CrateDB stores snapshots in an off-cluster storage location called a snapshot repository. Before you can take or restore snapshots, you must register a snapshot repository on the cluster. CrateDB supports both local and remote storage, with the option to choose amongst those repository types:

  • AWS S3

  • Google Cloud Storage (GCS)

  • Microsoft Azure

  • Local Filesystem

Synopsis

Create a repository and snapshot, inquire available snapshot, and restore it.

Create Repository

CREATE REPOSITORY backup
TYPE fs
WITH (location='<repository address>', compress=false);

Create Snapshot

CREATE SNAPSHOT backup.snapshot1 ALL
  WITH (wait_for_completion=true, ignore_unavailable=true);

Inquire Snapshots

SELECT repository, name, state
FROM sys.snapshots
ORDER BY repository, name;

Restore Snapshot

RESTORE SNAPSHOT backup.snapshot1
TABLE quotes
WITH (wait_for_completion=true);

Usage

Please find more details about how to use snapshots in the reference documentation about snapshots.

Please also consider reading the Elasticsearch: Snapshot and restore documentation section, because both CrateDB and Elasticsearch use the same subsystem implementation.

Assuring your data is safe is both recommended and crucial for Upgrading your cluster to newer software releases.

Other backup strategies

Warning

Filesystem-level backups (including cloud disk snapshots) are not cluster-consistent and must not be used as the primary backup method.

Taking a snapshot using CrateDB’s built-in snapshot functionality is the only reliable and supported way to back up a CrateDB cluster.

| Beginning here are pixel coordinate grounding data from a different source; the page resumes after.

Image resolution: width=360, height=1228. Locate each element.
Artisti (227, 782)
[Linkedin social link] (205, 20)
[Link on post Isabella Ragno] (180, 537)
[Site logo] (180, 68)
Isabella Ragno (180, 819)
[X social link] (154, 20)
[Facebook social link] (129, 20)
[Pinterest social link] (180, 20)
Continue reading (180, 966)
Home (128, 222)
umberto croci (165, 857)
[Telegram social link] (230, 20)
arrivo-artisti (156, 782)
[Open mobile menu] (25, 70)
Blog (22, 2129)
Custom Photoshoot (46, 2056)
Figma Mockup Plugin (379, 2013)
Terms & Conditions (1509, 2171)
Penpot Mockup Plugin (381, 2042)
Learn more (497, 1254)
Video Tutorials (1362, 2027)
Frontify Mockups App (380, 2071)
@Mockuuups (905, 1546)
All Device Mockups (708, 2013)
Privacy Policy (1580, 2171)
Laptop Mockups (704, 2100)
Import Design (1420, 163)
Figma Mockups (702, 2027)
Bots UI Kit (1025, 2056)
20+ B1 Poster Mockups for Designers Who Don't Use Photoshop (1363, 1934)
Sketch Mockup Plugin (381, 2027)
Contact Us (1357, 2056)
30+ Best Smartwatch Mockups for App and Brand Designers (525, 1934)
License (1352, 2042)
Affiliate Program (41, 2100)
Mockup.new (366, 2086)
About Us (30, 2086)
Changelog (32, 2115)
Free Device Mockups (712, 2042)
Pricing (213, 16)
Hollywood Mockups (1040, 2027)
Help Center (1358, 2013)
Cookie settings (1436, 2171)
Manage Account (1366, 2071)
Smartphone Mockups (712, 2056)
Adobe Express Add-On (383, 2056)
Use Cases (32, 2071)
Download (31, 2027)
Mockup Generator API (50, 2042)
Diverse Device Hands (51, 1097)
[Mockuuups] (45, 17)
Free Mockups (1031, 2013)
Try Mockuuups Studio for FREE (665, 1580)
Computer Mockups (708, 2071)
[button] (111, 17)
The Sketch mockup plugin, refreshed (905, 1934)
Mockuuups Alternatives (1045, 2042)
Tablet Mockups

Backing up a cluster by copying the data directories of its nodes—whether via filesystem-level backups, volume snapshots (e.g. Kubernetes CSI or cloud disk snapshots), or other infrastructure-level mechanisms—is not guaranteed to produce a consistent or restorable backup.

CrateDB is a distributed database that stores data across multiple nodes and shards. A backup created by copying node-local data directories does not represent a consistent cluster-wide state at a single point in time. Even if such copies are taken simultaneously, or nodes are stopped during the process, important cluster-level consistency guarantees may still be violated.

Such approaches operate at the storage level and are not aware of CrateDB’s distributed coordination, transaction visibility, and shard allocation mechanisms.

In case infrastructure-level backups (e.g. cloud disk snapshots or Kubernetes volume snapshots) are a requirement, we recommend you shut down the cluster before initiating the backup.

Note

This page is currently under construction. It only includes the most basic essentials, and needs expansion. For example, the “Learn” section is missing completely, referring to corresponding tutorials and other educational material.